:: Instructions for the task ::
Every line from the one with "Image resolution: width=1024" to the one with "Click the blue", including those two, is to be copied exactly; all other lines of the entries below are left out.

:: Excerpted records ::
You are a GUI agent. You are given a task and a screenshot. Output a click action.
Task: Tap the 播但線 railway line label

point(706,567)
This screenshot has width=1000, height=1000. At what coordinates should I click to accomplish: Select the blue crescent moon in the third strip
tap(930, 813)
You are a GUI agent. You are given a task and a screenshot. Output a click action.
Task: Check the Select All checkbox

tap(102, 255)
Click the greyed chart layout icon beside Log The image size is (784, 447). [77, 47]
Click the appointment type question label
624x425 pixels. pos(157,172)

--

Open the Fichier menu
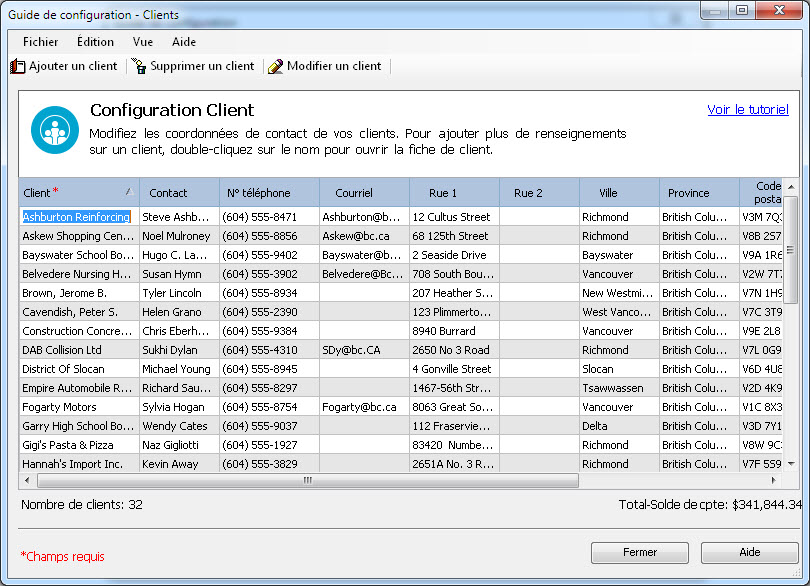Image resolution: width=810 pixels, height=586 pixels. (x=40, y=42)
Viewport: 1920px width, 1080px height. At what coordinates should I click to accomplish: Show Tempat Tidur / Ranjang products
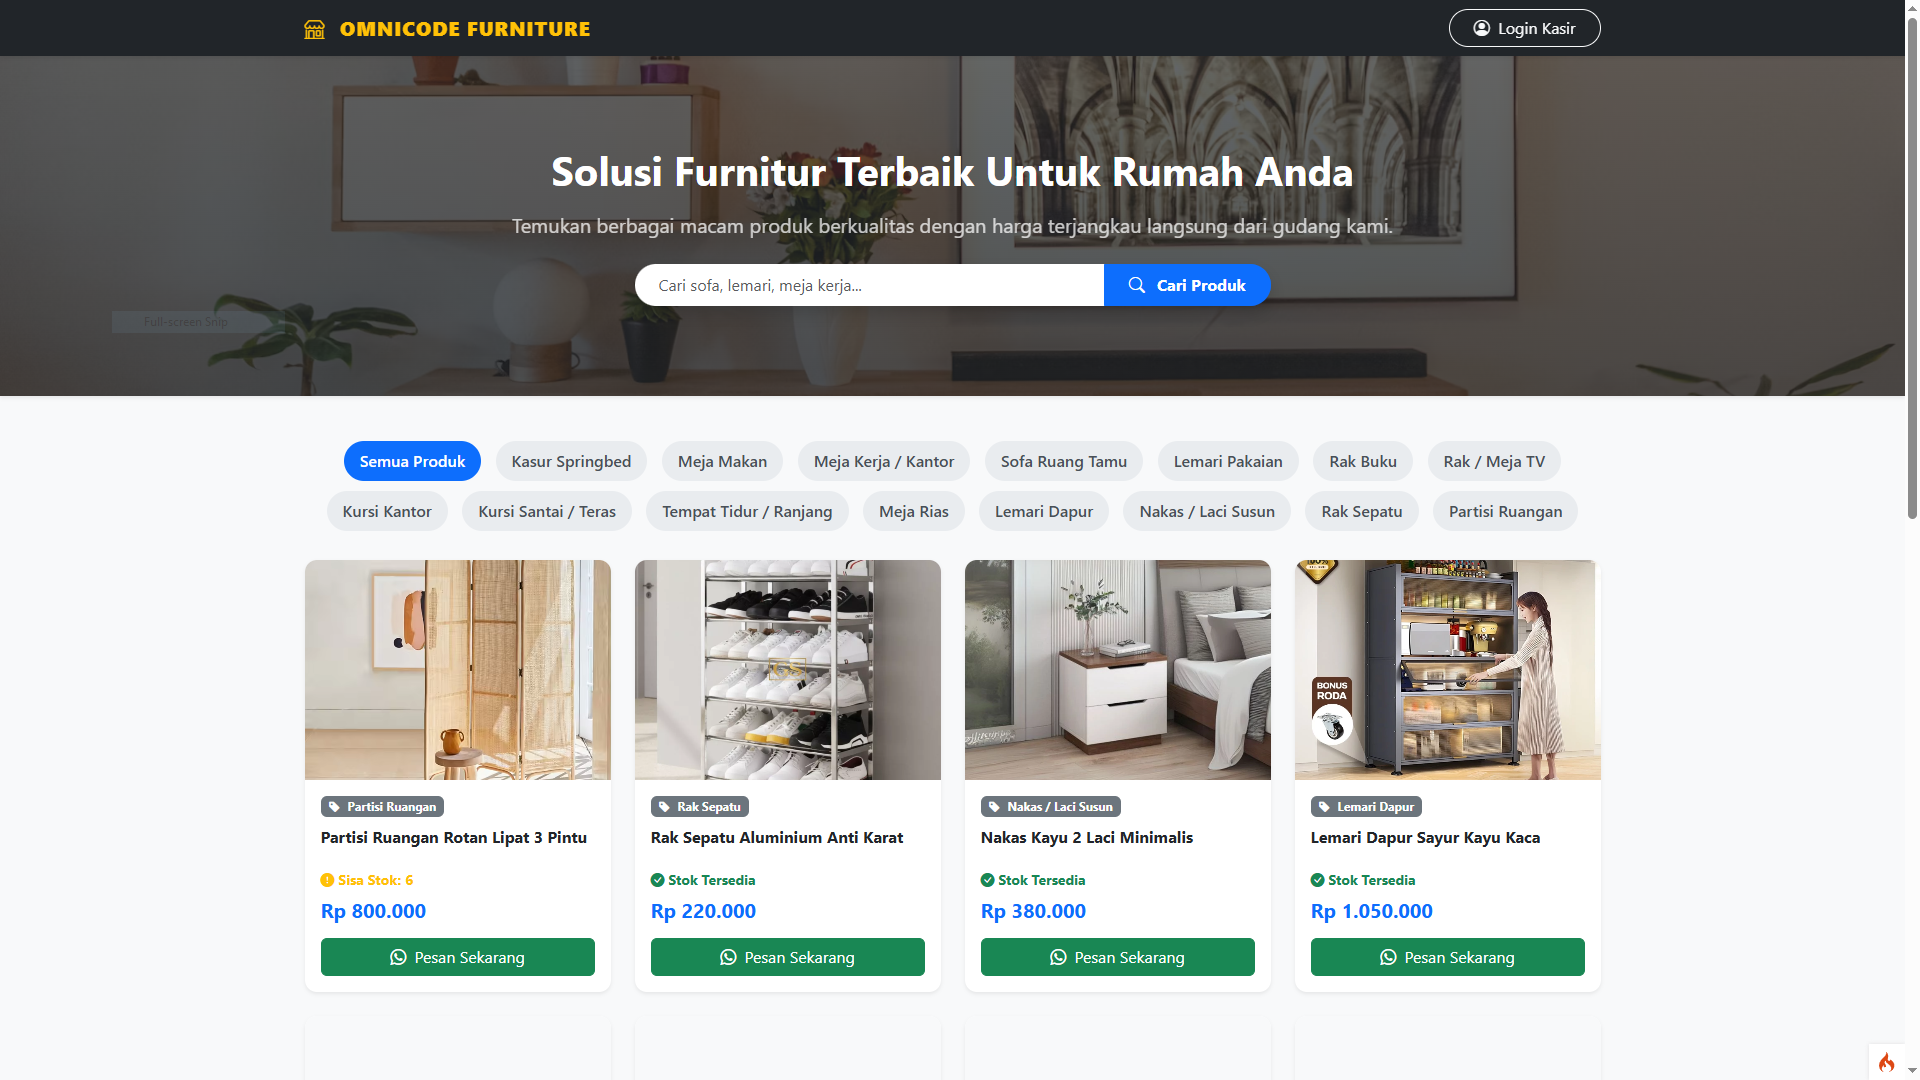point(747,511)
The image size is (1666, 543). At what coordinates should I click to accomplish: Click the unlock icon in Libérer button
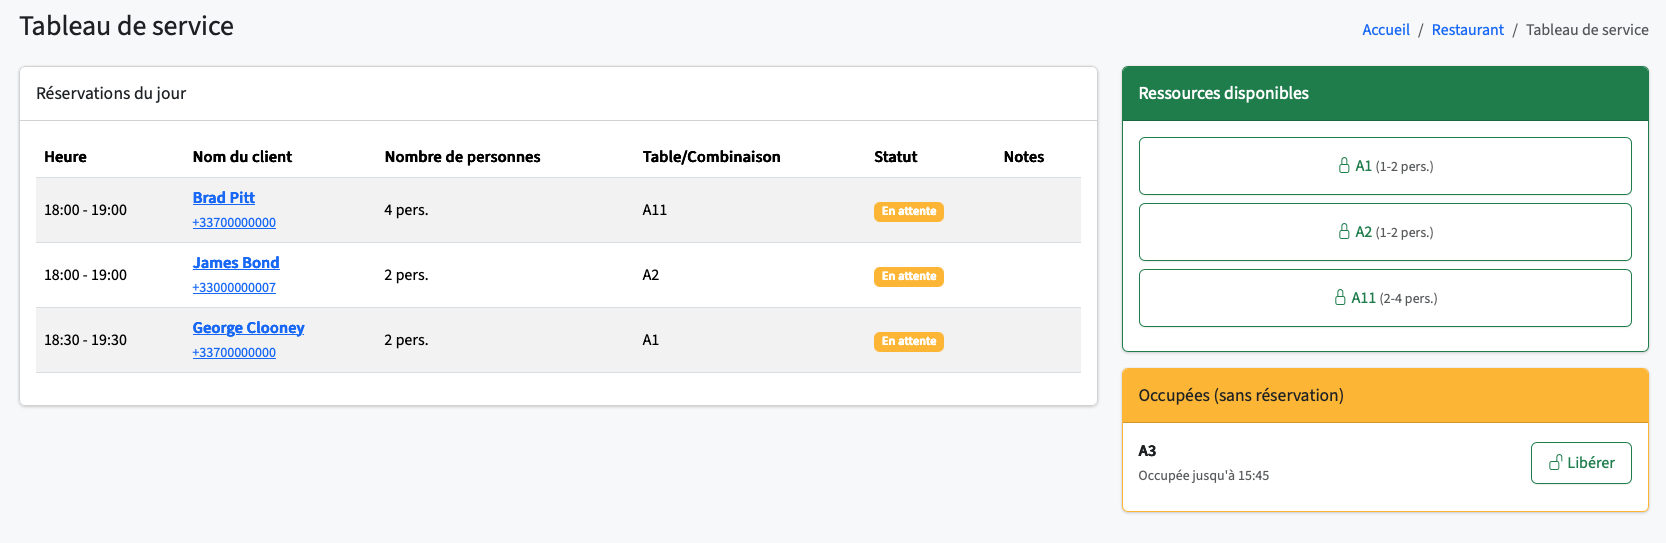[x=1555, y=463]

* * *

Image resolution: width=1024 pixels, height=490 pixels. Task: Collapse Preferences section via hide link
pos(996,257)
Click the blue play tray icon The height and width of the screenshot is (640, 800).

:: Problem solution ::
Image resolution: width=1024 pixels, height=490 pixels. Task: Collapse Preferences section via hide link
pos(996,257)
Click the blue play tray icon The height and width of the screenshot is (640, 800).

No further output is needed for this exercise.